API Data Mapping - Insomnia


Data Warehouse

A meeting has taken place with the preferred cloud-based data warehouse provider, an OLAP database system that can be deployed for both data warehousing and data lakes. The provider deploys multi-cluster warehouse architecture that is better able to scale in comparison to competitor systems such as AWS Redshift and Azure.

Multi-cluster warehousing allows for the allocating of additional static or dynamic warehouses to increase the pool of resources, this means that queries don’t have to be queued until sufficient resources become available. The same properties are still supported when deploying a multi-warehouse environment, including:

  • Setting the size of the data warehouse
  • Scale the size of the data warehouse up or down to meet business needs
  • Automatically suspend the running of the entire multi-cluster warehouse due to inactivity
  • Automatically resume the multi-cluster warehouse on submission of new queries

Tables in the data warehouse are divided automatically into micro-partitions, these are contiguous storage units of uncompressed data between 50MB and 500MB. The individual micro-partitions are organised in columns containing mapped rows that form a group, the data is ordered as it is loaded to the data warehouse. The benefits of micro-partitions are as follows:

  • Automatically-derived, meaning there is no user maintenance required and no requirement to explicitly define up-front
  • Allows for faster more efficient DML (DELETE, UPDATE, MERGE queries) as a result of the small size of each micro-partition
  • As columns are independently stored, scanning is more efficient
  • Columns are automatically compressed within the micro-partitions

Time Travel is a feature that creates a copy of the data warehouse that is stored in the cloud at the point time a table is updated, making it possible to select data from the previous day, week, or month should a future update or input error result in data loss.

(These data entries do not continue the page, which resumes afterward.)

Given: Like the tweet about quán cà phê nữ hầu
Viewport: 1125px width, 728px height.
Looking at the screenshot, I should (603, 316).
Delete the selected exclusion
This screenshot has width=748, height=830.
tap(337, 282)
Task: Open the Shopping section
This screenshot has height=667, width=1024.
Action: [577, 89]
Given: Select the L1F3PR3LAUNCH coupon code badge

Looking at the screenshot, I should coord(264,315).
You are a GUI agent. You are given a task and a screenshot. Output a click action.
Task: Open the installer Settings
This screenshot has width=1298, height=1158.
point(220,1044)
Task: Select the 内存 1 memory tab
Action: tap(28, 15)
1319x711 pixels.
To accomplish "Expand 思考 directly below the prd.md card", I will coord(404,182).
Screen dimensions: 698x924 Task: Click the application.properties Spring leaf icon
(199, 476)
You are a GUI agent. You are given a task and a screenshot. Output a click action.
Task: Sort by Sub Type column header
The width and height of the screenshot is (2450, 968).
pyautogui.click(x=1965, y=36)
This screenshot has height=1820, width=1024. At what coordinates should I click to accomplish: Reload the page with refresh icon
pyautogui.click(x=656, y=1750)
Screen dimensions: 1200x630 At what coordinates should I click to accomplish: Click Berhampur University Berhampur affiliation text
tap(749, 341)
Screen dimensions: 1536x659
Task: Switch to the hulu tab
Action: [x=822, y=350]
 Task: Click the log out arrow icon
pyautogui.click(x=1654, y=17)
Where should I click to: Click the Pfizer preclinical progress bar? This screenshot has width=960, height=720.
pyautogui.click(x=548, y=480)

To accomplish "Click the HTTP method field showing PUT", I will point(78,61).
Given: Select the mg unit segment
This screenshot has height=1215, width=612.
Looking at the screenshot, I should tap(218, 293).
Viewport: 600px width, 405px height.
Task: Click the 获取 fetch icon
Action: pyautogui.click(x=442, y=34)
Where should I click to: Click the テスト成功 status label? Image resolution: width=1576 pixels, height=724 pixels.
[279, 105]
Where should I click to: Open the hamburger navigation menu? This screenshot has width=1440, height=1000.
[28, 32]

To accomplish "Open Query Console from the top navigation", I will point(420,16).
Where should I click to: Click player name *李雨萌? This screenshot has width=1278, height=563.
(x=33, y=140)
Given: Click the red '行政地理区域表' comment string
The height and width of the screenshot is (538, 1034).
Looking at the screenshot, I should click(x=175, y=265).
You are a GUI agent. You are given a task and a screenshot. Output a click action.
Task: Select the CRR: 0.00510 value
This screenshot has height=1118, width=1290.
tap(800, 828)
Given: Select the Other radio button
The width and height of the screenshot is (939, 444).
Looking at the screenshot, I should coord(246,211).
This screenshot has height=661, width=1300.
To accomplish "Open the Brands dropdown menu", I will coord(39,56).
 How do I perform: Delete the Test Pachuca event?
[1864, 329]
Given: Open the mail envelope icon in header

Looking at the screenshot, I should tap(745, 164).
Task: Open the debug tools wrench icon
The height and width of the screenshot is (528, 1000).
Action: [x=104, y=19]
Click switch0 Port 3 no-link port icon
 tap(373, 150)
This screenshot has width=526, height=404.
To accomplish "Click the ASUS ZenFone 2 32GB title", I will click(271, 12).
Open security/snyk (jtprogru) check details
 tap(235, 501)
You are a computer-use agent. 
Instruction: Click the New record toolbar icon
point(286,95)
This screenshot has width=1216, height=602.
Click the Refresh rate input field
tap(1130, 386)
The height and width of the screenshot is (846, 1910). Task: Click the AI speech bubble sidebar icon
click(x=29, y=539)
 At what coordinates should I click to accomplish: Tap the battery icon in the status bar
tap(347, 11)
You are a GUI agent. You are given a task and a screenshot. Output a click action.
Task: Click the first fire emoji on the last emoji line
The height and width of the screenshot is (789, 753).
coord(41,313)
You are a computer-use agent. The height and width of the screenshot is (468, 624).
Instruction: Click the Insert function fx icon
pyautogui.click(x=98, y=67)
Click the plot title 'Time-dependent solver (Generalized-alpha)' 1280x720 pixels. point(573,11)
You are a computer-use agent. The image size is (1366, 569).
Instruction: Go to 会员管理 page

This feature is paid for as part of the storage costs and has the following specific functionality:

  • When data is updated the pointer shifts to that new partition, the old one is then retained for the period set for the time travel deployment
  • Time Travel copy’s, or ‘deltas’, allows for duplicates to be stored for another reason, with replication to another account, or stored in another location such as Frankfurt or London etc. this acts as a complete replica of the account in another geolocation
  • The cost associated with the feature relates to both compute and storage in the other geolocation, this can act as a cheap near time backup (read-only) or as a hot switch (failover) depending on the subscription model

The provider offers several benefits and features that meet the use case as follows:

  • Functionality that allows for big compute usage when needed, then the ability to scale down to save money
  • Implementation of row-level security, for example, territories could be secured against sales teams that operate in that region
  • Single-sign-on (SSO) can be utilised as the authentication method for the provider and integrated with several popular data analytics tools, depending on the SSO provider user and roles can be synced, alternatively added manually
  • Deploy role-based masking, for example, you may want to include a policy for PII concerning email addresses that allows SYSADMINs to see the data subjects name in the email, whilst restricting standard users to only view the domain part of the email address
  • Development clone of the production data warehouse plus cloning of the metadata, thus creating two databases, ensuring an update of the dev clone doesn’t affect production and vice versa
  • Clones can be set as a point in time snapshot and used as a monthly backup that can be referred back to if needed
  • Masking can be utilised to hide PII or personal data, data can be masked on the fly such as names, companies etc. through a process of tokenising, encrypting, or hash functions

Further data warehouse information will be provided in future journals following a demonstration meeting, this should improve the clarity of the practical applications of the product.

References


HubSpot APIs - Getting started. (n.d.). Retrieved August 26, 2021, from https://developers.hubspot.com/docs/api/overview

Micro-partitions & Data Clustering—Snowflake Documentation. (n.d.). Retrieved August 26, 2021, from https://docs.snowflake.com/en/user-guide/tables-clustering-micropartitions.html

Multi-cluster Warehouses—Snowflake Documentation. (n.d.). Retrieved August 26, 2021, from https://docs.snowflake.com/en/user-guide/warehouses-multicluster.html

The API Design Platform and API Client. (n.d.). Retrieved August 26, 2021, from https://insomnia.rest/

Understanding & Using Time Travel—Snowflake Documentation. (n.d.). Retrieved August 26, 2021, from https://docs.snowflake.com/en/user-guide/data-time-travel.html

What is REST. (n.d.). REST API Tutorial. Retrieved August 26, 2021, from https://restfulapi.net/